After the icebreakers, we’re invited to take part in group discussions to help further this study. Each table is asked to consider three questions:

Question 1 In 2010, the government released a White paper on proposed reform to the NHS. One of its key proposals is that, for patients thee should be “no decision about me without me.” What is the significance of this focus on patient and user engagement for your organisation? 

Question 2 How do you think you can improve relations with your users and the community you serve in this time of change in the NHS?

Question 3 How have financial pressures over the last couple of years affected your organisation and your level of service delivery? 


I’m just putting the questions themselves in this blog entry, rather than picking and choosing from the wide range of responses. Perhaps you may be able to think of what some of the responses might have been, faithful reader – and to come up with a few of your own.

During the lunch break, members of the research team take the notes from the five tables off into another room, identify some headline themes, topics and comments from them and compile them into some slides that Dr Lim presents to us all after lunch. There’s speed and efficiency for you! So the afternoon session comprises Dr Lim debriefing us all from slides, followed by a “roving mic”session, in which attendees respond to the content of these slides and whether they represent fairly the things we discussed earlier in the day.

........

- **What the exercise asks**: Resume the blog entry on the NHS patient engagement workshop, writing on from its final sentence.

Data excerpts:

........

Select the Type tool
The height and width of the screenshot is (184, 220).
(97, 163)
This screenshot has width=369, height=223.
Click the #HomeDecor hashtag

........

- **Answer section**:
After the formal end of the workshop, several attendees stay behind to be interviewed for the study individually or in small groups (anonymously).

This would appear to be an interesting, timely useful project. I hope that Leicester Council of Faiths has the opportunity to be involved in the long term and to contribute positively to its progress and outcomes. There are ways in which it would appear to be complementary to our Faith Communities Health Champions initiative. We'd hope that our involvement in each of these projects would offer some crossover experience and learning, by which could inform the other.

In the photo above: Prof. Carlo Ruzza (left) and Dr Ming Lim (right).